Los oligarcas y los políticos a su servicio no son nadie sin la fuerza de nuestro trabajo. De ella viven y por ella engordan y se creen poderosos. Y nuestra es la culpa de que así se sientan. Hemos perdido hasta tal punto nuestra dignidad como personas, como ciudadanos, como trabajadores, tenemos tan poca conciencia de lo que vale nuestro trabajo, que no nos damos cuenta de la fuerza que representamos. Por muy frustrante que consideremos la actitud pasiva de la izquierda, por muy desesperanzador que nos parezca el talante burocrático, y hasta colaboracionista en ocasiones, de los sindicatos mayoritarios, deberíamos apartarnos de tantas delegaciones y concienciarnos plenamente de nuestro poder, de la fuerza que emana de nosotros en cuanto colectivo, de la potencia que irradia la unidad, de la enorme energía que produce la unión.
Se acercan tiempos revueltos, porque estamos entrando en el episodio de los «conflictos FMI» y hemos podido comprobar cómo el Gobierno toma sus medidas y hasta, por boca de ese perito en intrigas y conspiraciones que es Rubalcaba, se permite hablar de «normalidad» estando vigente el estado de alarma.
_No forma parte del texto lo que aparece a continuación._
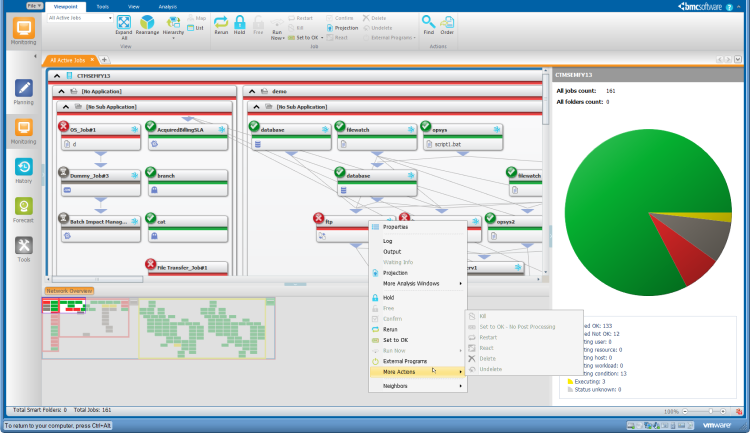Click the zoom slider in status bar
This screenshot has width=750, height=433.
coord(707,411)
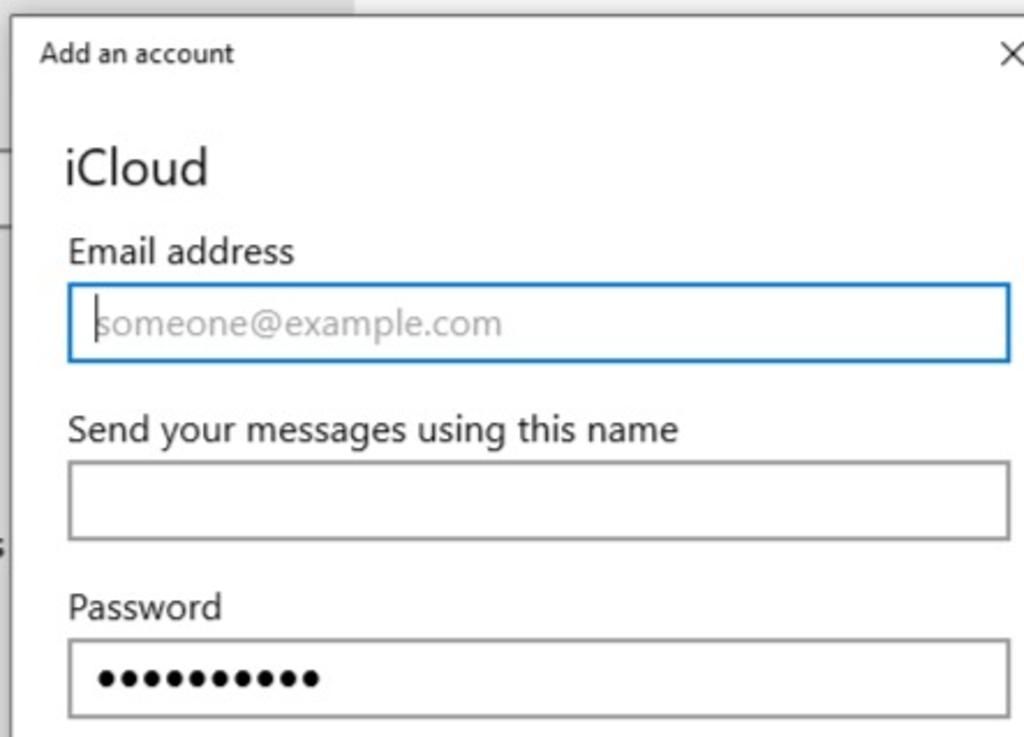Viewport: 1024px width, 737px height.
Task: Click the right end of Email address field
Action: point(990,323)
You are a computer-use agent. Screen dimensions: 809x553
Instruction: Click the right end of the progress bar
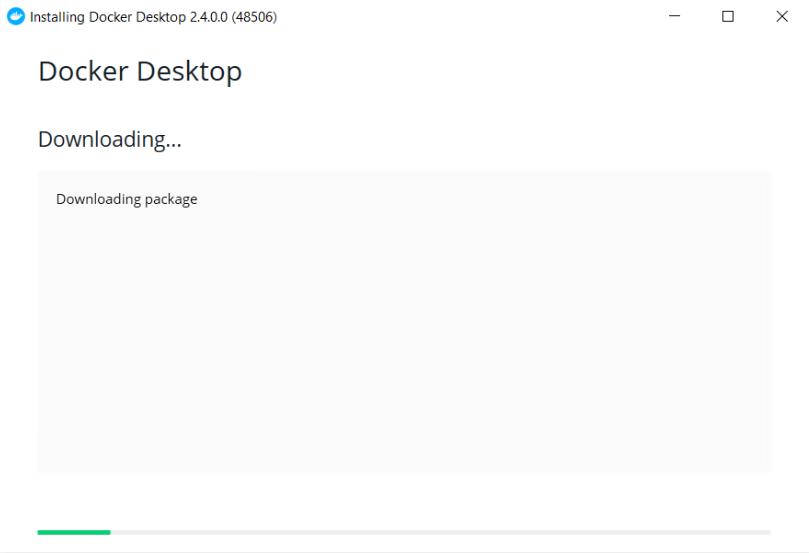coord(766,532)
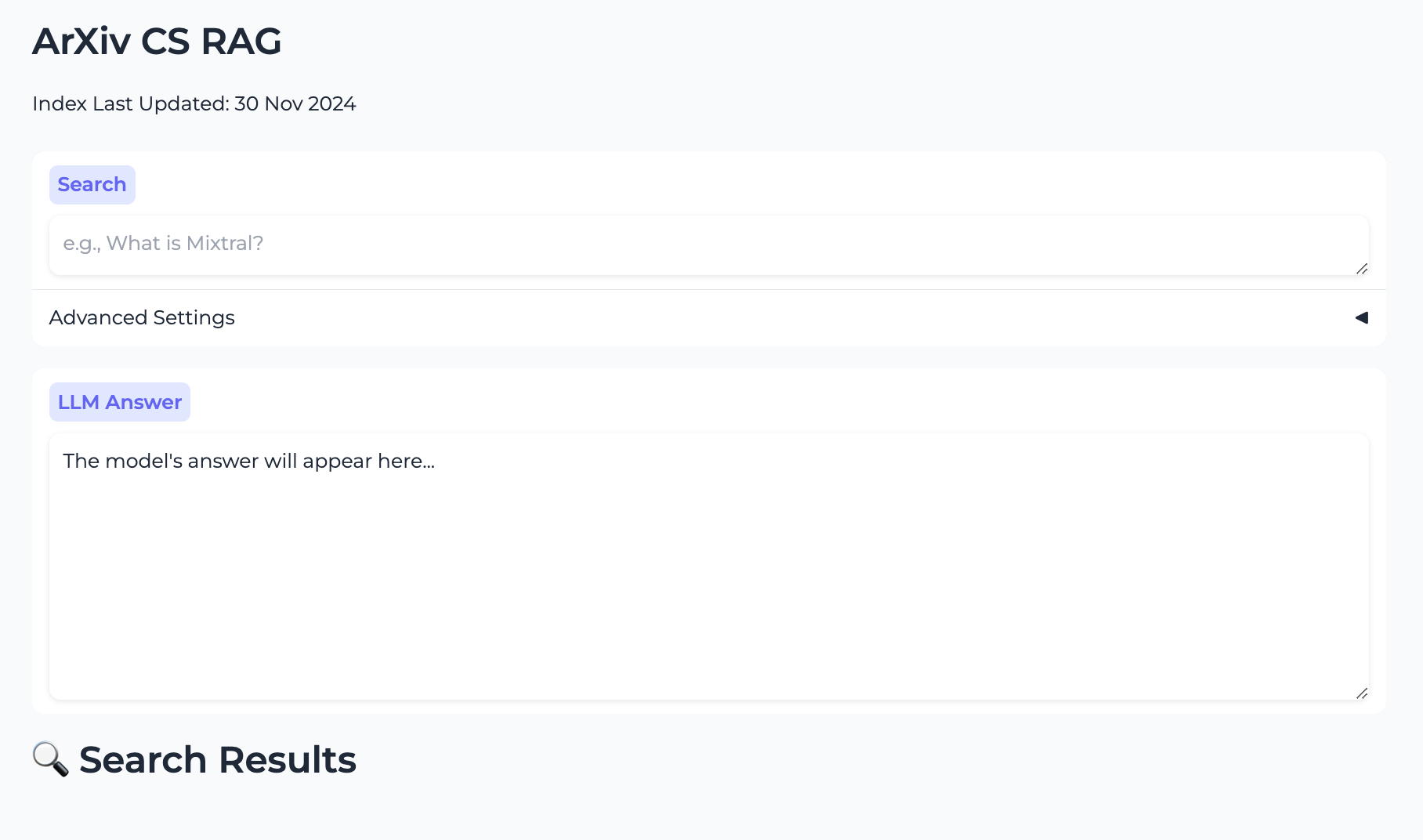Click the '30 Nov 2024' date

click(295, 103)
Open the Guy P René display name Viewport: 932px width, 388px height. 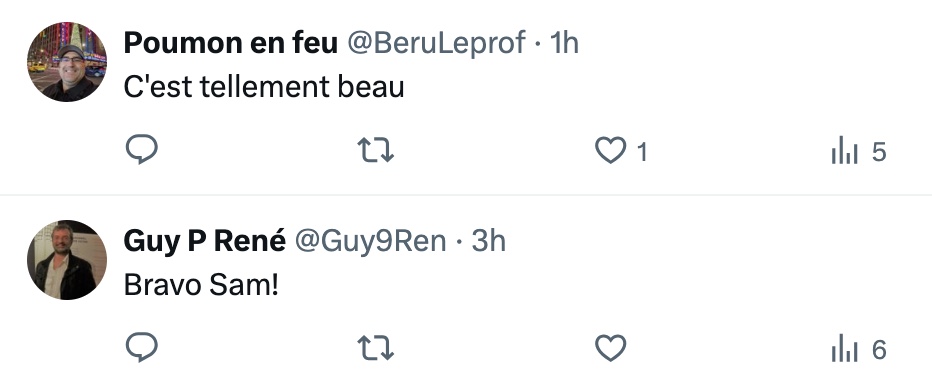pyautogui.click(x=204, y=241)
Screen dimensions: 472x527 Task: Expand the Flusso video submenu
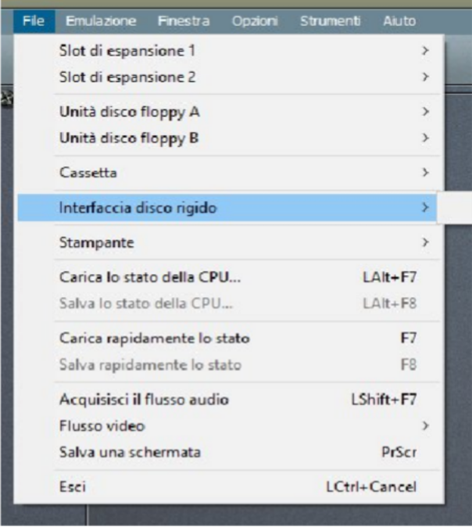(x=227, y=426)
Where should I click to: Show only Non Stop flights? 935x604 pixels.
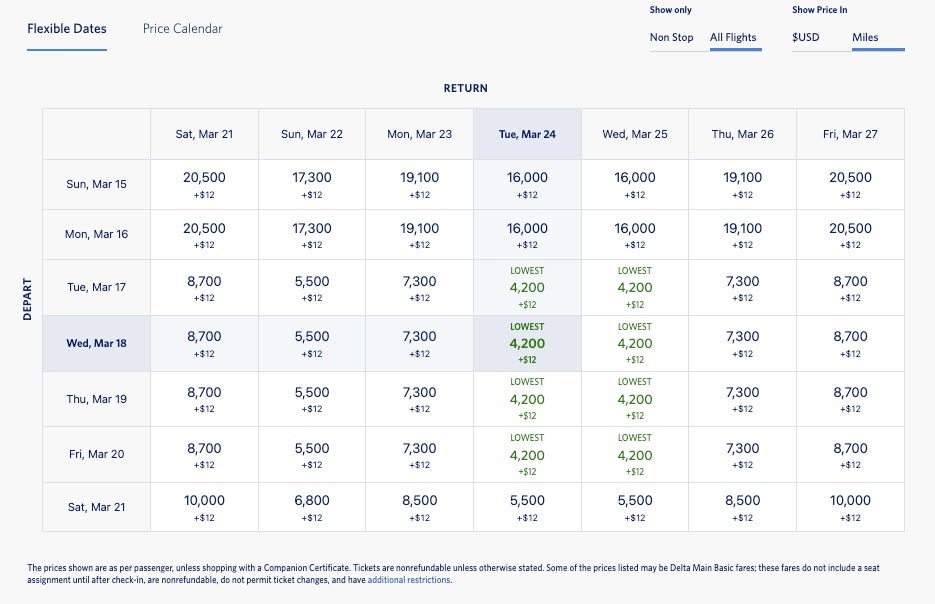pyautogui.click(x=671, y=38)

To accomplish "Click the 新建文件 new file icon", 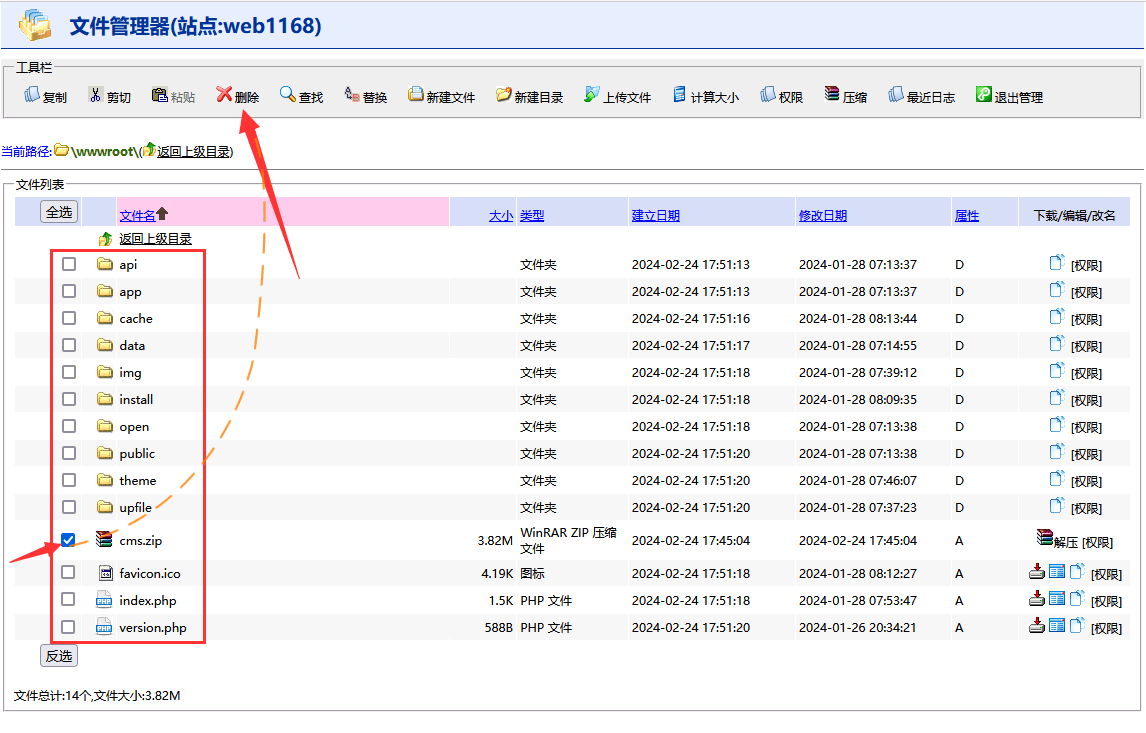I will point(416,96).
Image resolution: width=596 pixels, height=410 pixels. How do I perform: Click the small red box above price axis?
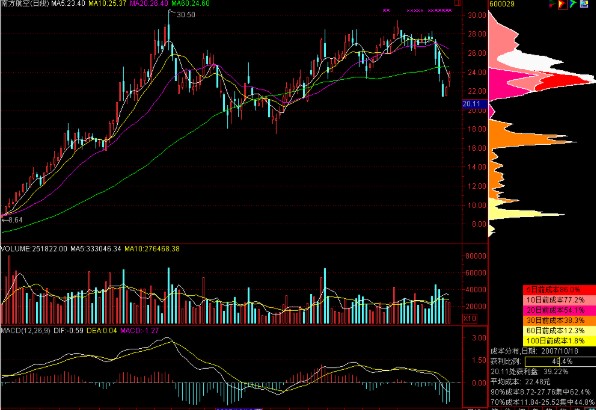(458, 3)
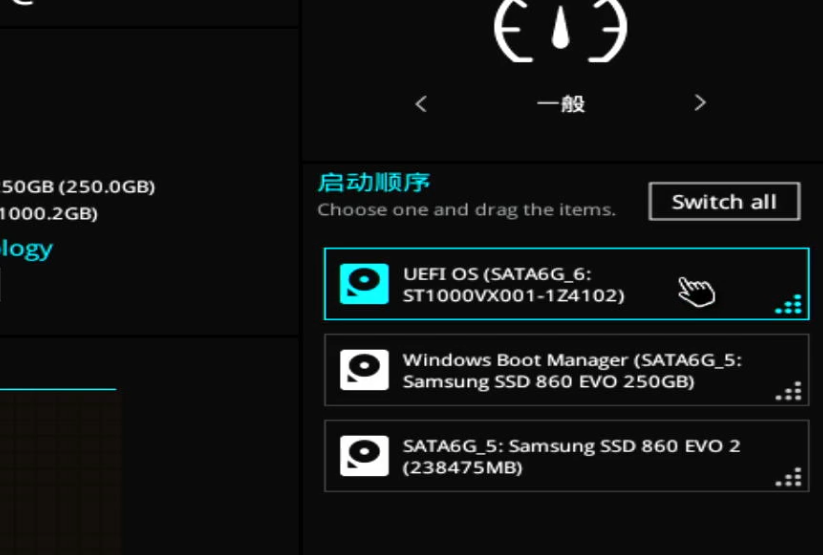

Y puede que esa sea la «normalidad» que nos espera, la que el Consejo de Ministros ha diseñado para los más que probables conflictos venideros. Por eso, más que nunca, se impone hoy ser conscientes de nuestra fuerza y de lo que podríamos lograr si, uniéndonos, hacemos uso de ella en el sentido correcto. Hace una semana, un colectivo antipático, pero unido como mosqueteros, bien que lo ha puesto en evidencia.